La société AMAZON FRANCE LOGISTIQUE (AFL) est une société française par actions simplifiée directement détenue par la société Amazon EU SARL située au Luxembourg, elle-même détenue à 100% par la société Amazon.com Inc., située aux Etats-Unis. Elle fournit des services de support logistique dans le cadre de son activité de distribution de colis en France. Elle gère ainsi des centres de distribution de grande taille en France, au sein desquels elle reçoit, stocke les articles et prépare les colis à livrer.
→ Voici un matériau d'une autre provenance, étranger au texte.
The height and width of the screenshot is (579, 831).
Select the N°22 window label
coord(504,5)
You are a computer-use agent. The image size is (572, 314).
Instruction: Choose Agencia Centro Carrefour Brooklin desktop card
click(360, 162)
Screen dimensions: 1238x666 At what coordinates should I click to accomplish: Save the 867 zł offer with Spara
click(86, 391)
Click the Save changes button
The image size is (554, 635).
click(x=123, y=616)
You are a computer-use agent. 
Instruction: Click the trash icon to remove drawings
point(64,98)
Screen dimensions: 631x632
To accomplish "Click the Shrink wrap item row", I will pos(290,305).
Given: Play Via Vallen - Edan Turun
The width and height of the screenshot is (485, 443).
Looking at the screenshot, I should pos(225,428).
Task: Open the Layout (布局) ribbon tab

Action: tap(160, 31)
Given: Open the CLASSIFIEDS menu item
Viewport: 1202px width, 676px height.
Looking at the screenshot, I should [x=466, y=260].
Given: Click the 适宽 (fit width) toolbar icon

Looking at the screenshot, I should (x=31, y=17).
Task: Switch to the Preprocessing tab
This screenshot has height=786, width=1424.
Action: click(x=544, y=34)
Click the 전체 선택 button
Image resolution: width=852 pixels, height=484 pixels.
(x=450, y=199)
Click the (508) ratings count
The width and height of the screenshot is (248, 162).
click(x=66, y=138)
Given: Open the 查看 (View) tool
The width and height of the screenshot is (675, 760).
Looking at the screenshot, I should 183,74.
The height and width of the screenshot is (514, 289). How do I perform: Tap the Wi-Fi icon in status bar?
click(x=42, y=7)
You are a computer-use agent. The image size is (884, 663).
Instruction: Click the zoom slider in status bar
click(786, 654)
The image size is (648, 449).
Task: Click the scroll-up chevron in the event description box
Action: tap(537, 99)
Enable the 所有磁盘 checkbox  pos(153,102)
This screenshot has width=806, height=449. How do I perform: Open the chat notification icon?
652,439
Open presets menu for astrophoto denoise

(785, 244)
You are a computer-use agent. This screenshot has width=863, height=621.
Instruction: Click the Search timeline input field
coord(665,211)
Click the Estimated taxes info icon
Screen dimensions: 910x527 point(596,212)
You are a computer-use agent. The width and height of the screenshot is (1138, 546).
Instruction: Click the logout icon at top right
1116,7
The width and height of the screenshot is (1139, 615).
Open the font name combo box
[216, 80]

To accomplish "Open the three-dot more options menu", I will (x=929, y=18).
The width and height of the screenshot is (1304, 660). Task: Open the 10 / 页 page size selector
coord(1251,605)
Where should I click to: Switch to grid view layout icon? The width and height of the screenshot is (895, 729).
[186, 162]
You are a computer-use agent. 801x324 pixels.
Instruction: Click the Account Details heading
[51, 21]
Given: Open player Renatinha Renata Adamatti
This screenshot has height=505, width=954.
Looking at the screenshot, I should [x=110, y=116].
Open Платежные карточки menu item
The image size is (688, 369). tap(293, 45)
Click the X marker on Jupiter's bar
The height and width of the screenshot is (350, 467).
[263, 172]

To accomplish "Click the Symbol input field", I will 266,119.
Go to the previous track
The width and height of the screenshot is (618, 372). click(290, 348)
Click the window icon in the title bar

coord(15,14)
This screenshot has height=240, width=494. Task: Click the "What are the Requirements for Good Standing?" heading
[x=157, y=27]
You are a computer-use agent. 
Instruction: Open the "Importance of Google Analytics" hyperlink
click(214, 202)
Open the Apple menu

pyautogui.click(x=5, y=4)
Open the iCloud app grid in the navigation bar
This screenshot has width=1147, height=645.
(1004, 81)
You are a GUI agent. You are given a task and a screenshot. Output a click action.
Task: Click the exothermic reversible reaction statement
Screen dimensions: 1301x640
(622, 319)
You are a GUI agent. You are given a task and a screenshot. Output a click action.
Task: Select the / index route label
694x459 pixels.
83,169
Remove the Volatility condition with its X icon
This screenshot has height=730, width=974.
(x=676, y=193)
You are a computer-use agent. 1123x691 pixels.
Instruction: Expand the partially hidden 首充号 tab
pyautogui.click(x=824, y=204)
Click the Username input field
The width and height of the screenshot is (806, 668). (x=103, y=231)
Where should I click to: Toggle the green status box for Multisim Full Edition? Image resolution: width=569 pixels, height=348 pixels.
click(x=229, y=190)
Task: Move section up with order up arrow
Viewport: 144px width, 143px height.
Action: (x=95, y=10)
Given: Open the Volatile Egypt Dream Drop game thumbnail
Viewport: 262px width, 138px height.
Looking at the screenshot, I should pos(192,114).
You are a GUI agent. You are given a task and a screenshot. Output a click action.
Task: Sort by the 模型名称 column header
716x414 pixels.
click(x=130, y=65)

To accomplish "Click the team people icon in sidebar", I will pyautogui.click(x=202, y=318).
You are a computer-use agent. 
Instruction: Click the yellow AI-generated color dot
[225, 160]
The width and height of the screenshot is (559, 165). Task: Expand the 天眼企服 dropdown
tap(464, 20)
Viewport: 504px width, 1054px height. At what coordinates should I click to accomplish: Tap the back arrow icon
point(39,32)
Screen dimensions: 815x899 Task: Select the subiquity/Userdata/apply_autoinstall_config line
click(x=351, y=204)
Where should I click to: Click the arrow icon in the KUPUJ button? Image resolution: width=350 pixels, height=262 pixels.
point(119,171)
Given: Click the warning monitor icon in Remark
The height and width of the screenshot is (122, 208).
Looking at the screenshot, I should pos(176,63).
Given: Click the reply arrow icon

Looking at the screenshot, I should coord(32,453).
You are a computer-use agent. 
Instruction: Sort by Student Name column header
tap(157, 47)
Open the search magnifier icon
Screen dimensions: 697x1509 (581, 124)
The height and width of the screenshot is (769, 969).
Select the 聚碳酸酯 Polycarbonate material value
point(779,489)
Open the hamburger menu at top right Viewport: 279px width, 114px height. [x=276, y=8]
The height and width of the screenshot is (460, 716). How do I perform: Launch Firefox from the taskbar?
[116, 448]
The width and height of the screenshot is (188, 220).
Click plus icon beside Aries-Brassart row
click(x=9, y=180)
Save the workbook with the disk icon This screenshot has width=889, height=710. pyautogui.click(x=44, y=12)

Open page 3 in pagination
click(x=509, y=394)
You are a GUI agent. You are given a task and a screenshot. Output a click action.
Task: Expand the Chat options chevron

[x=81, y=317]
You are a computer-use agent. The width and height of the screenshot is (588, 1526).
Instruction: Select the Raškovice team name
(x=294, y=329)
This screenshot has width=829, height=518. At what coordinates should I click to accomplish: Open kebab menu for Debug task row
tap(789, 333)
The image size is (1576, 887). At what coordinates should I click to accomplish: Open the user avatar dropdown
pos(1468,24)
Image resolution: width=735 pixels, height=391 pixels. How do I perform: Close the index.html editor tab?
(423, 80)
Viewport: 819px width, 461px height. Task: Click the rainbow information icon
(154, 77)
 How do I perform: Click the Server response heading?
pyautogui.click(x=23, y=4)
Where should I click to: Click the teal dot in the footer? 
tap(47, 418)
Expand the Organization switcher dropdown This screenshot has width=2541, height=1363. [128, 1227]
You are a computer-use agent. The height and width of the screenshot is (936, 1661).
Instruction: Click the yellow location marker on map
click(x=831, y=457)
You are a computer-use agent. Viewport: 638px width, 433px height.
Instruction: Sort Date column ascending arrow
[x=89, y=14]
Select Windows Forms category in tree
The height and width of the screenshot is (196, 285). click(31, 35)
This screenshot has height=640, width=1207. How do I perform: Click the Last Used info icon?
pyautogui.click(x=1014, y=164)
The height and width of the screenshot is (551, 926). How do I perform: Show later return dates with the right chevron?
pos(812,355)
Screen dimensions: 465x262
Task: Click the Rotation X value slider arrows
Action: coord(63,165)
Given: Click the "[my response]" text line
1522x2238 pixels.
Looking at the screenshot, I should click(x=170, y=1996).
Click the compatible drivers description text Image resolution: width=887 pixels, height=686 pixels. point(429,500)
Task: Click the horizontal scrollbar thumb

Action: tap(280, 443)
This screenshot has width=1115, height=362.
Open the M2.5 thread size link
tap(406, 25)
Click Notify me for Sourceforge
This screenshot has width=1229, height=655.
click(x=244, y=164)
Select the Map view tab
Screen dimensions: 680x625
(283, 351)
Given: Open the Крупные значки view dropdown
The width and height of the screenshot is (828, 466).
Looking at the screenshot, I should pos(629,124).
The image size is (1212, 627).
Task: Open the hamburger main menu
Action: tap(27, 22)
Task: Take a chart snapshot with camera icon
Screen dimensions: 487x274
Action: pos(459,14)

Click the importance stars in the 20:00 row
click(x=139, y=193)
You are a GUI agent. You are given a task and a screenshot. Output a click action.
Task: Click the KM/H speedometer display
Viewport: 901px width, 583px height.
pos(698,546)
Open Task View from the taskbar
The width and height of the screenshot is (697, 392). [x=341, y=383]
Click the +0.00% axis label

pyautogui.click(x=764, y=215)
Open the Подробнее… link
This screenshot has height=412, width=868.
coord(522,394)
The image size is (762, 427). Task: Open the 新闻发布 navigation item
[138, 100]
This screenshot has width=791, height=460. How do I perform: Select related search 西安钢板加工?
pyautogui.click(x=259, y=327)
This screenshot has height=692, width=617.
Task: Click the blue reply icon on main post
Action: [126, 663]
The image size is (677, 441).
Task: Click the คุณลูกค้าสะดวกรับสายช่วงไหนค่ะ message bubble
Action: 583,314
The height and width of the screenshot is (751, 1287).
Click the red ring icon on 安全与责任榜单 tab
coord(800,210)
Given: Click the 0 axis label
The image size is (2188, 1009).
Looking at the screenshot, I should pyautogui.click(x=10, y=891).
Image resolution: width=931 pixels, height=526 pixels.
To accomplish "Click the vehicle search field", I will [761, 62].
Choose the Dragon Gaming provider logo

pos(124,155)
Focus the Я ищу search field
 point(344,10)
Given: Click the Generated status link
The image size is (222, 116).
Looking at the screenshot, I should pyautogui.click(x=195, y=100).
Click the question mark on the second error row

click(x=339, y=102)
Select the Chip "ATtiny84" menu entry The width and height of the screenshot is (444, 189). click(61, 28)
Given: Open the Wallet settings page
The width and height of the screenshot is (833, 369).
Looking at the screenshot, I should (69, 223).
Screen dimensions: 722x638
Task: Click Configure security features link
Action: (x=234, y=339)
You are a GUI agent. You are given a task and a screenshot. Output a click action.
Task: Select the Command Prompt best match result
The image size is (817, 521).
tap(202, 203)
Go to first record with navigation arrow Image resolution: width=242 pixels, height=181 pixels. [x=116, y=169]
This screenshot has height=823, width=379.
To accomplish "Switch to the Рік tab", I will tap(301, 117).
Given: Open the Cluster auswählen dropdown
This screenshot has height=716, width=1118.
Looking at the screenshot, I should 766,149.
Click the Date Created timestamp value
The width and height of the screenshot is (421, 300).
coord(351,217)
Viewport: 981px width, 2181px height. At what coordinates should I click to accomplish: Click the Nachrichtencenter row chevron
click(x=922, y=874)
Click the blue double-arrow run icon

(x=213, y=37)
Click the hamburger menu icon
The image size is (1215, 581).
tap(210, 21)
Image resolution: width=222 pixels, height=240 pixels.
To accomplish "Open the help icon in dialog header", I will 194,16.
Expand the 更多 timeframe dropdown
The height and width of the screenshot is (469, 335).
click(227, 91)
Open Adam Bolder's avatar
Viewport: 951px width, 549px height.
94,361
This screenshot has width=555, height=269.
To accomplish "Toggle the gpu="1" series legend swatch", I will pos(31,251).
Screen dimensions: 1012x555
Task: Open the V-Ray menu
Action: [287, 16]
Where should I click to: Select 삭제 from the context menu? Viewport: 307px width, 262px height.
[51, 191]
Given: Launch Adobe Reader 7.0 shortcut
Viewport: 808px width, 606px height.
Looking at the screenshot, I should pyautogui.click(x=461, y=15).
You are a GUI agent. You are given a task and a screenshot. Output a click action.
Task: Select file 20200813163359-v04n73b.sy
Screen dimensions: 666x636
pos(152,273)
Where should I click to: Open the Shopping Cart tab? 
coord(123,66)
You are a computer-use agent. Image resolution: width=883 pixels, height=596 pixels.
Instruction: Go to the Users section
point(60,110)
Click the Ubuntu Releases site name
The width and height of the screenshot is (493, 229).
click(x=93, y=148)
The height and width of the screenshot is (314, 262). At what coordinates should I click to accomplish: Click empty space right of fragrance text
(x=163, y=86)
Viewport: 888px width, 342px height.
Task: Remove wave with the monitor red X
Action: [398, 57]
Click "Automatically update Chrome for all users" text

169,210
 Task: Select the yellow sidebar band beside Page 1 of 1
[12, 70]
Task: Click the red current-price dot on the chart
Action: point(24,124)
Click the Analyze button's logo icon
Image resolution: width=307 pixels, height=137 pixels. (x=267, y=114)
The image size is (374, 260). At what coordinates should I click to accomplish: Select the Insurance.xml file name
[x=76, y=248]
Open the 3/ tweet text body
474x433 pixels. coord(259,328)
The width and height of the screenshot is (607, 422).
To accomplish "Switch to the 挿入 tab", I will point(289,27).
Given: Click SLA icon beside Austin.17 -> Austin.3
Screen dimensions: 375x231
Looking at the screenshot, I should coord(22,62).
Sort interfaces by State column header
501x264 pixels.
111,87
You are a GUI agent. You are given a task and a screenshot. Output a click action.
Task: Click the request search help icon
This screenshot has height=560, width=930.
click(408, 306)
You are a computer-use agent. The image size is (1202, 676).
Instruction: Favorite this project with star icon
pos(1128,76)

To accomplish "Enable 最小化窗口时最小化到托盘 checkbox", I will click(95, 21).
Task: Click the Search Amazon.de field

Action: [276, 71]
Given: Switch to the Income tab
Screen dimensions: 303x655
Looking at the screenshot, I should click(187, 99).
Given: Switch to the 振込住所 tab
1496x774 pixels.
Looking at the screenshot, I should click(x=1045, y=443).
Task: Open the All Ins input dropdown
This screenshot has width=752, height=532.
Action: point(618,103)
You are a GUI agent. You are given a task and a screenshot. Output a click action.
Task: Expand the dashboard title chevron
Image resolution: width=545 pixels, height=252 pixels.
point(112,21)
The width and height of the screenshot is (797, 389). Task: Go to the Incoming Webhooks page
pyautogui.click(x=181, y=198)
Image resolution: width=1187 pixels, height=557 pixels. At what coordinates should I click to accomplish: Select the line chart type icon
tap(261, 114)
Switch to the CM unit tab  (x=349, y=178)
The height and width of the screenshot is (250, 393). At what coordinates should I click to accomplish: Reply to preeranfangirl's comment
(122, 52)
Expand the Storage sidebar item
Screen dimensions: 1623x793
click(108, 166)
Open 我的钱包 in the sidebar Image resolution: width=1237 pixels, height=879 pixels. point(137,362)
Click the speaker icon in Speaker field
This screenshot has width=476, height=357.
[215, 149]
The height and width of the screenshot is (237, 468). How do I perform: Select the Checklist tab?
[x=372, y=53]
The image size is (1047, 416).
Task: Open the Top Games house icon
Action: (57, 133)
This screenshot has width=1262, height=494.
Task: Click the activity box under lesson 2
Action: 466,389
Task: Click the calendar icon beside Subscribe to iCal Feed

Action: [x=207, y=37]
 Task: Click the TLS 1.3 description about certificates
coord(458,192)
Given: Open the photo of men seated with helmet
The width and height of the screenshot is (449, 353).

Les salariés travaillant au sein des entrepôts de la société sont chargés, d’une part, de réceptionner et stocker les articles provenant de fournisseurs (inventaire) et, d’autre part, de prélever et d’emballer ces articles, en vue de leur envoi aux clients dans le cadre de l’exécution de leurs commandes. Le volume de production peut être mesuré au moyen de scanners dont sont munis les salariés.
La société collecte en continu des données relatives à l’activité des salariés: les scans réalisés par chaque salarié permettent ainsi non seulement de suivre la bonne progression de chaque article tout au long des différentes étapes de préparation et de distribution, mais également de mesurer l’activité du salarié, en décomptant le nombre d’unités qu’il traite sur une période donnée, en comptabilisant les périodes de temps durant lesquelles il ne traite aucune unité et en analysant le niveau de qualité avec lequel ces unités sont traitées, au regard de critères détaillés. L’ensemble de ces données d’activité collectées en continu au moyen des scanners sont associées à l’identité du salarié sous la forme d’indicateurs de productivité, de qualité et relatifs aux périodes d’inactivité.
Cela étant précisé, quelle est la base juridique du traitement de données effectué par le responsable de traitement par ce monitoring des scanners ?
La CNIL relève que compte tenu de la nature des traitements en cause, les fondements juridiques prévus par les dispositions de l’article 6.1 b), c), d) et e) du RGPD et liés à l’exécution d’un contrat, au respect d’une obligation légale, à la sauvegarde des intérêts vitaux de la personne concernée ou d’une autre personne physique et à l’exécution d’une mission d’intérêt public ne trouvent pas à s’appliquer. Il convient dès lors d’examiner si la société peut se prévaloir de son intérêt légitime pour procéder aux traitements en cause, cette base juridique étant la seule susceptible d’être mobilisée.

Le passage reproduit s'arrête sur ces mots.